We landed ourselves in the cheapest apartment we could find in our new Florida city and was surrounded by the unknown. As unknown as the land around us was, so was the amount that sat in our bank account. After years and years of struggle, we had been given something we had never experienced before. A financial do over. For the first time ever in our marriage, we were paying off debt, seeing changes, buying a few things that needed to be updated, like tires for our cars, while paying cash for it all. We even proudly paid a very discounted tuition (in full) to a Christian School, which had been a long desire of our hearts and a conviction of this former public school teacher that I can’t quite explain. It was a season of many firsts. Boasting in the Lord was almost daily and thankfulness was overflowing.
But soon after the debt was all paid down, the apartment was nicely settled in and we had begun to accept this new land as our new home, we found ourselves back in the familiar place of financial lack. Except this time we had no one tangible to help. Up until this point, God had so graciously surrounded us with people who were near. Watching our struggles, helping where needed and a church that was selfless in their acts of kindness to those who had experienced job loss and financial hardship.
Here, in Florida, we felt isolated. Alone. Helpless. Out of control. And embarrassed.
How could we allow this to happen? Was it our faults? Where did we mess up? Should we have declared bankruptcy while keeping the money? Should we have paid our debts so quickly? Did we do the wrong thing? God, where are you?
New Years Eve 2015.
We found ourselves with a few dollars in our bank account. Oddly familiar but ever so frightening because this time we were embarrassed and too afraid to ask for help.
Wade and I thought we had done the right thing. Writing checks to pay off the many debts we owed. But once it was done, life happened. It was like we were being robbed for our good deeds. The more we became debt free, the more things seem to break down.
Cars needed repairs, kids needed medical attention, hospital visits had been had and we watched as our financial breakthrough of a savings had dwindled down to a feeling of frustration and helplessness.
Wade, however, went to war. Later on, I would learn that after I went to sleep, this sturdy 6 foot man would tenderly hit his knees for hours. Tears would flow freely, hard questions with silence to follow would be asked and he too would wrestle with God.
I’ve learned that wrestling with God can sometimes feel like a silent struggle but freeing all in the same. To ask God the hard questions is to truly surrender our burdens and our need to understand which brings the peace we need in hard times.

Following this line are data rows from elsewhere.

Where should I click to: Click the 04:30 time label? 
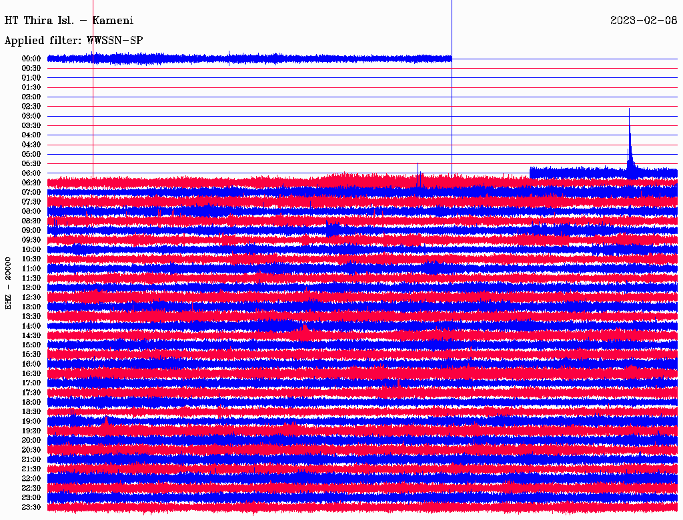coord(31,145)
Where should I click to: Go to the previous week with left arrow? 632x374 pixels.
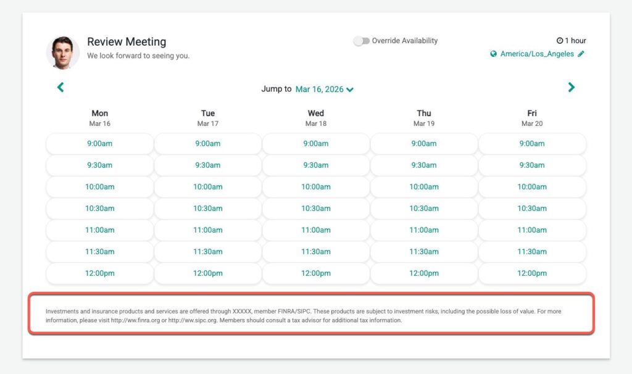[x=60, y=88]
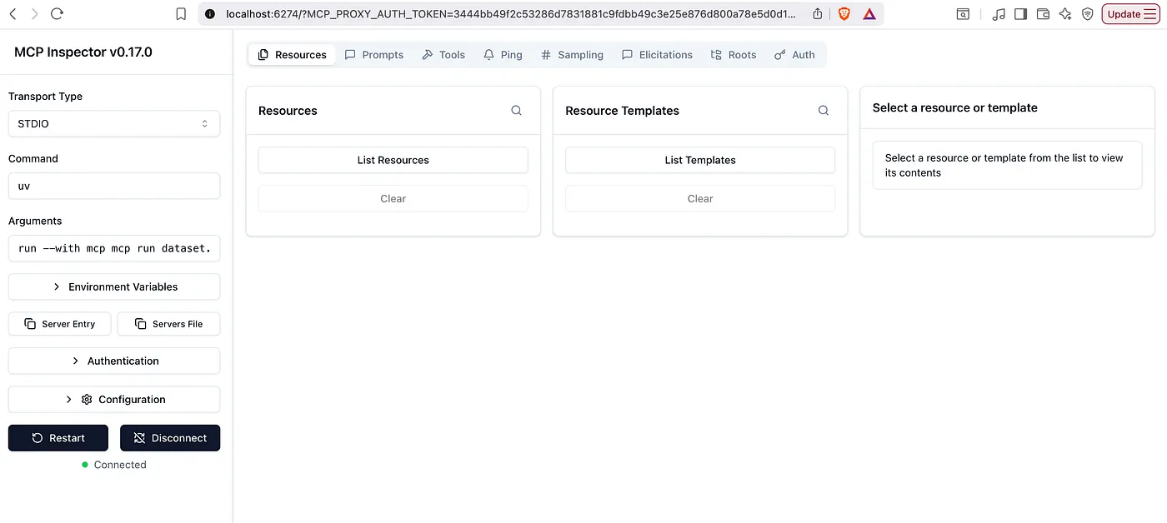Expand the Configuration section
Image resolution: width=1167 pixels, height=523 pixels.
click(114, 399)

Wade would go to bed with questions unanswered. But a heart full, knowing that he was at the end of himself and that Only God could change the new year ahead.
New Years Day 2016.
We awoke to coffee like any other day with an unsettled feeling in our stomachs. The kind of feeling where you know there is nothing you can do to fix your situation. The kind of gut wrenching feeling you wish was a bad dream but it’s the reality in which you live.

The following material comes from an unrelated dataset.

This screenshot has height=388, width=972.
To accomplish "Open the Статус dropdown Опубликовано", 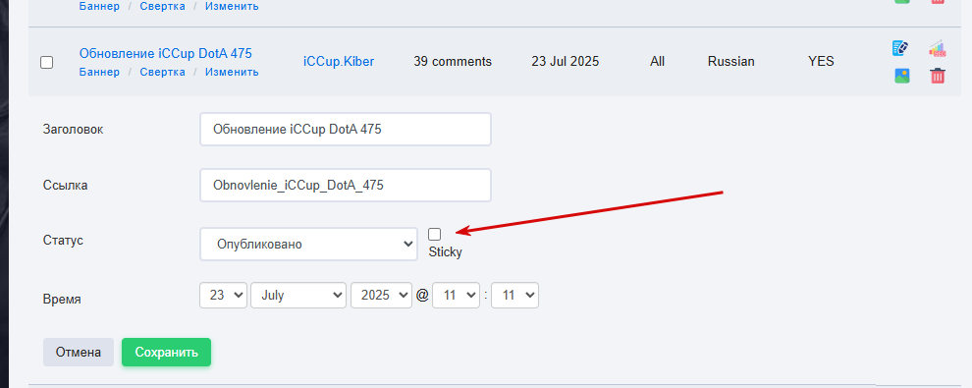I will 308,244.
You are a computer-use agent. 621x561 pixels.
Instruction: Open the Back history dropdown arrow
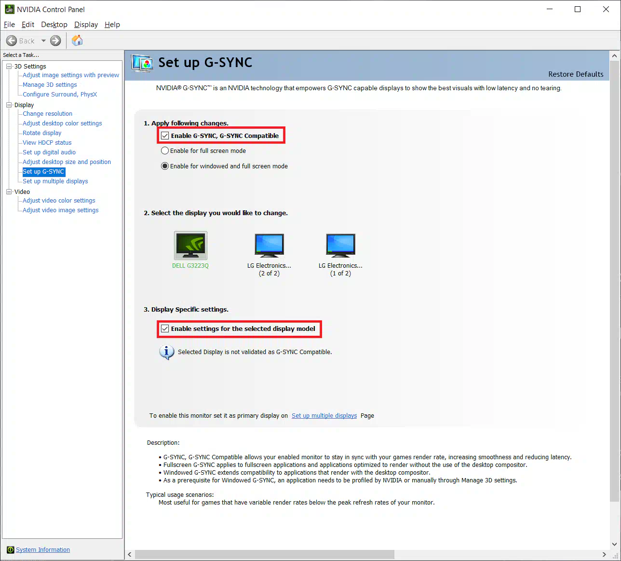[x=43, y=41]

It was then, that Wade had the prompting (those feelings you get that you just need to do something) to check an old North Carolina bank account. As he did, I watched him look at me, look at the computer screen and look back at me.
His response… The Lord has answered.
To this day, we still have no idea where or when or how that three thousand dollars came into our account, but we certainly know the Who.
Today, New Years Day 2019, I took a walk around the neighborhood and like every year after this monumental day in our faith, I think about how God delivered.
He came through when we could give him nothing in return. He came through when we wrestled with hard questions, embarrassment, self doubt and isolation.
Today, from my computer screen, I want to pray for you. Whether you entered the New Year celebrating or barely crawling, hopeful for a new beginning, I want to encourage you that there is a God who still miraculously provides. He doesn’t need our works in order to do what He desires to do. He needs our messy hearts.
I pray for every need of those that are reading this blog. I pray that you would miraculously provide exactly what they need, the way You did for us on that New Year’s Day. I pray for peace to withstand the hard moments and hard questions that come with this life on earth and I ask that every good and perfect gift would invade their families, their jobs and their finances. I pray that no weapon formed against them shall prosper and that they would SEE Your goodness in the land of the living. I ask that you would do even greater miracles for each reader than Wade and I have seen you do. I pray miracles we read about in the Bible would captivate their hearts and change their earthly circumstances. I pray hearts would be postured to your Son and that we would all work to become more and more like You.
In Jesus Name.
Praying for your 2019 and all the days to follow.